Wednesday, May 18, 2016

Star pointer finderscope?

Is it worthy or not to spend some money on it

In my opinion, two tools are of essential importance for the star hopper no matter how bright the sky is: a “pointer” finderscope and an optical finderscope. The first one will be like the compass and the second one the map.

Any “pointer” finderscope works basically the same: you have to align it with the celestial object you can see with your naked eye. It does not magnify the image. It is only a guide to aim your scope in the sky. After you have that departure point on your finderscope you can start your journey through the stars.

Some folks can point the telescope to a bright star without a finderscope’s aid and some others use a green laser to point the scope. If for any reason you can’t point your telescope easily or you can’t use a green laser in your zone, this post is for you.
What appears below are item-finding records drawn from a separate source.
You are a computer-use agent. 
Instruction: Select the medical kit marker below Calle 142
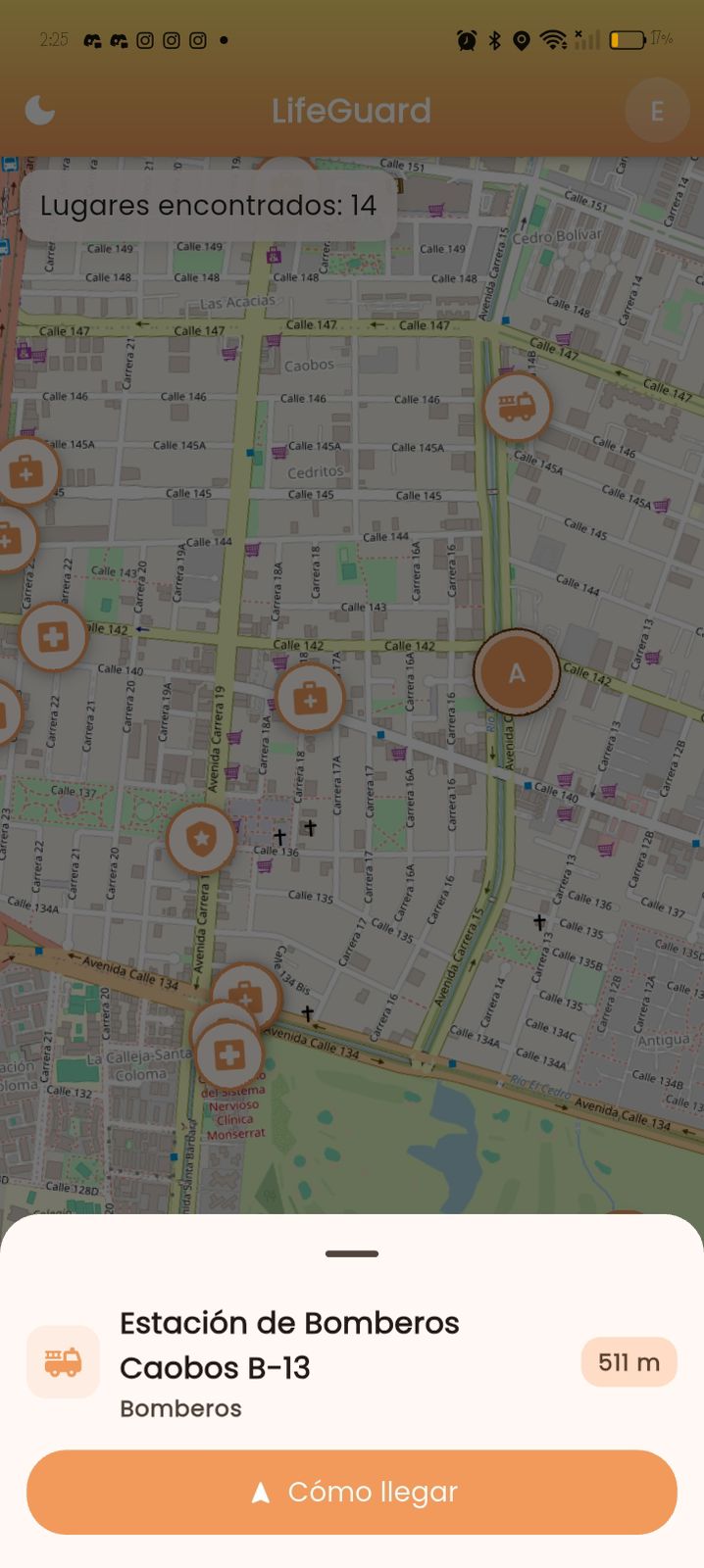(x=310, y=699)
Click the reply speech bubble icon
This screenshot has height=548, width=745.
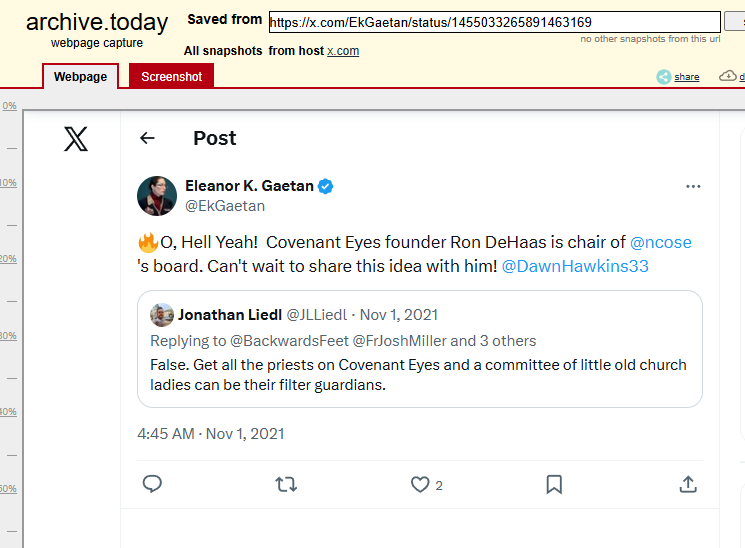(152, 484)
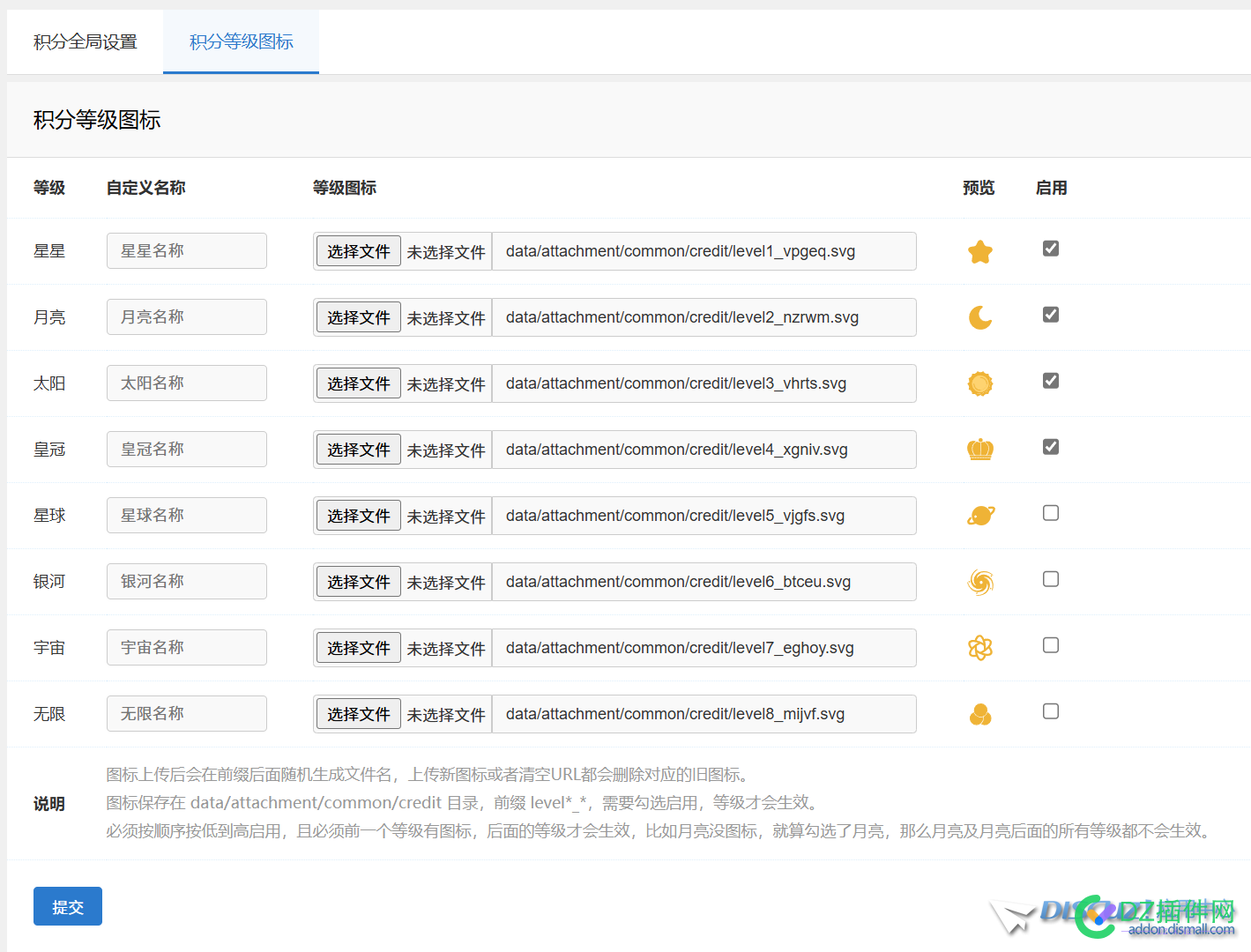Viewport: 1251px width, 952px height.
Task: Click the moon level preview icon
Action: (x=979, y=317)

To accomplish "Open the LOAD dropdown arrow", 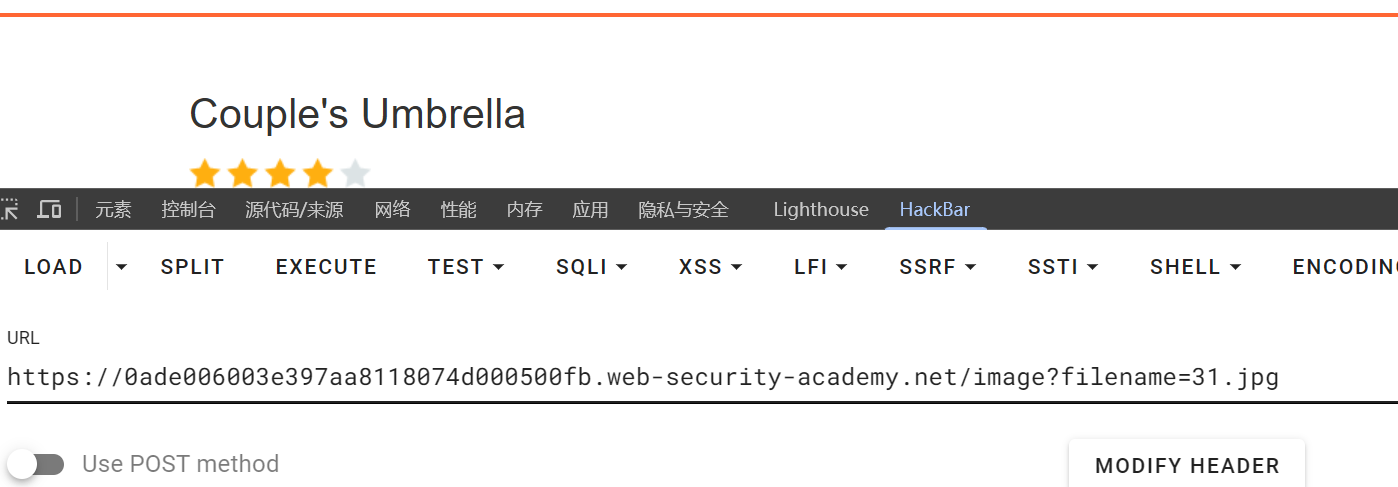I will (x=122, y=267).
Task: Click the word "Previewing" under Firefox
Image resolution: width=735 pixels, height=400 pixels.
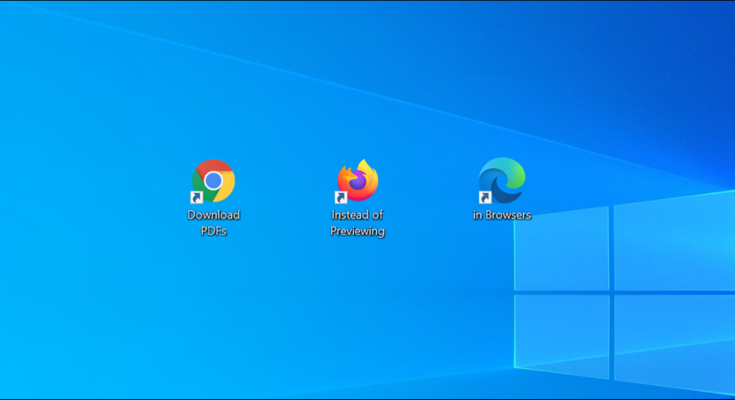Action: tap(358, 231)
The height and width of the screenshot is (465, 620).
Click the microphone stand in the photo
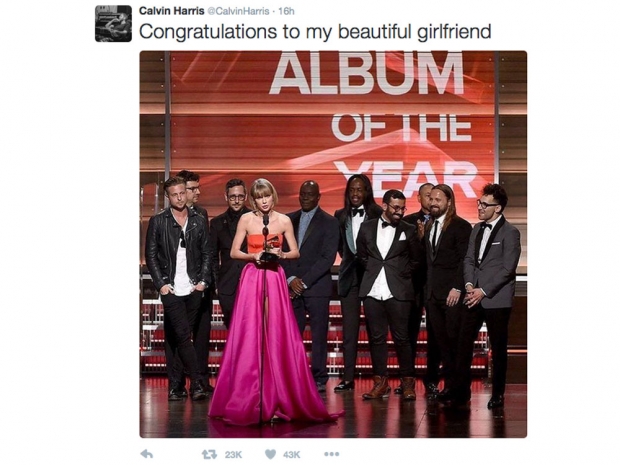(x=263, y=316)
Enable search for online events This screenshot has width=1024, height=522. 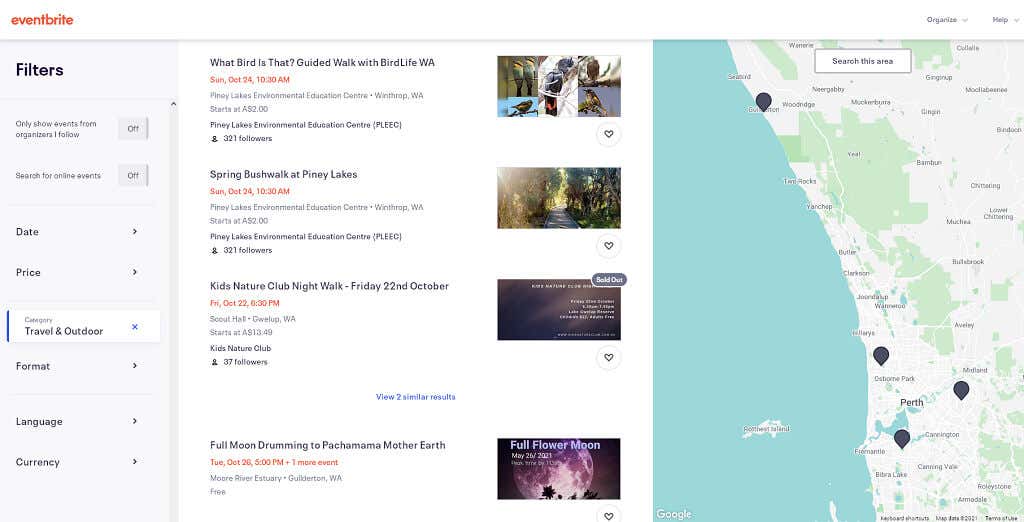(x=133, y=176)
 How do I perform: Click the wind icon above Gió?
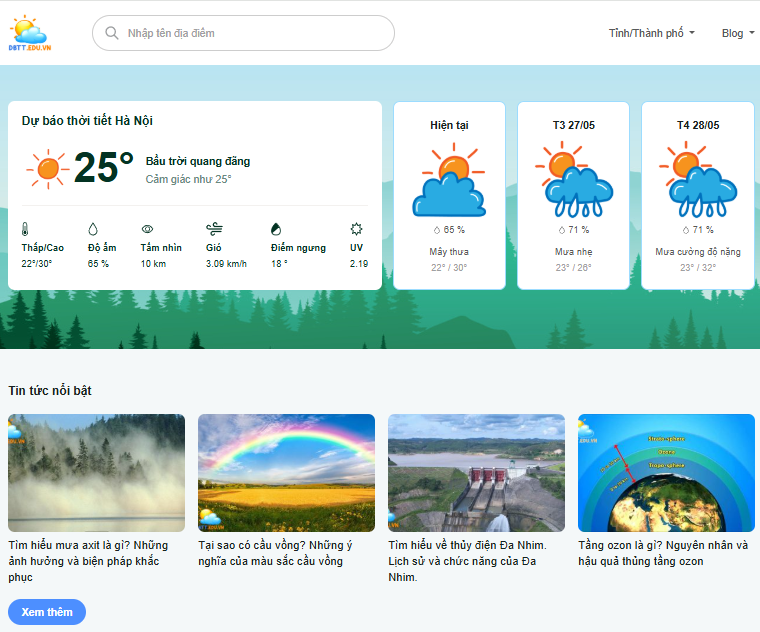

Average price is less than 17 US dollars 
I have the model provided by Celestron on the SE scope series and in my Bortle 5 skies it works well enough to point the scope to stars until 5th magnitude. I wish that the red dot would dim even more to be more accurate, but since I use it with my RACI, this is not an issue as the star will appear inside and almost centered in the 5.5° of FOV provided in the finderscope.

It shines a unique red dot that has to 
be aligned with the celestial object. Simple!
This is the cheapest model I have seen in the market and it is good enough to be a supplement of an optical finderscope. Do we really need to spend more money on another model? That is a personal decision, but if you want to save some bucks you can invest in a good optical finderscope (a RACI is what I recommend) and get a cheap pointer finderscope.

It uses a CR2032 Lithium Battery
 easy to get anywhere
You may say that you don’t have a way to attach it to your scope. That is valid excuse so I have a second option. The easiest way to attach to any tube is with a Telrad. With just double sided tape you can have a strong attachment plus the bull’s eye in the Telrad works much better than a simple dot that you have to superimpose on a star.

Thanks for letting me share some pictures and information based on my personal experience. I’m looking forward to your comments and opinions about it.